Je ne vous traduis pas le début, qui raconte en gros comment Shulgin a synthétisé le 2C-B, puis l’a propagé dans son cercle d’intellectuels en vantant ses mérites thérapeutiques et érotiques, si bien que de nombreux psychologues ont commencé à l’utiliser en consultation ; comment la substance, vendue sans ordonnance, a été commercialisée sous le nom de « Nexus » (= "connexion") comme aphrodisiaque, et rapidement détournée par les fêtards pour ses vertus euphorisantes, jusqu’à son bannissement aux USA 1993, et les pressions subséquentes pour son bannissement dans plusieurs pays d’Europe et en Afrique du Sud.
Pour autant, bien entendu, le 2C-B (que l’auteur(ice?) appelle « Nexus » tout au long de l’article) continue d’être consommé sous le manteau. Vous en savez quelque-chose, bande de drogués.
Traduction
« L'un des développements les plus intéressants de la scène du Cap [capitale de l'Afrique du Sud, bande d'incultes] est que le Nexus est l'ingrédient actif d'un médicament appelé Ubulawu Nomathotholo (une expression Xhosa [la deuxième langue du pays, après le zoulou] qui se traduit approximativement par "médecine des ancêtres qui chantent").

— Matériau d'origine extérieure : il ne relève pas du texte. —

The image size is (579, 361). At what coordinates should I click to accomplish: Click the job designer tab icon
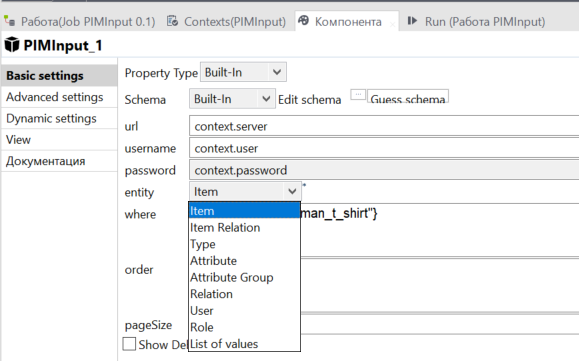coord(10,21)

Jusqu'à récemment, l'Ubulawu Nomathotholo était disponible dans diverses herboristeries africaines où il était vendu comme un support de guérison traditionnelle.

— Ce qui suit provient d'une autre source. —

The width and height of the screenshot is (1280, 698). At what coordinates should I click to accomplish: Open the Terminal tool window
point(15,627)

Selon les informations écrites à l'intérieur du pack : "Ubulawu Nomathotholo ouvre l'esprit aux messages, visions et rêves des esprits ancestraux. Cela en fait un excellent remède à utiliser par les guérisseurs traditionnels africains lors de l'intlombe (1), du xhentsa (2), du vumisa (3), de la divination, de la guérison et du thwasa (4)". »
Pause lexicale :
(1) L’intlombe est une danse traditionnelle, pratiquée par les guérisseuses traditionnelles du peuple Xhosa, les Amagquira, pendant les cérémonies initiatiques. Elle implique des mouvements saccadés du haut du corps et des piétinements (pieds nus). Elle est accompagnée de tambours, de clappements des assistants et d’une musique vocale lente.Vidéo
(2) Le Xhentsa est la même chose, mais dansé par de jeunes filles pendant les cérémonies.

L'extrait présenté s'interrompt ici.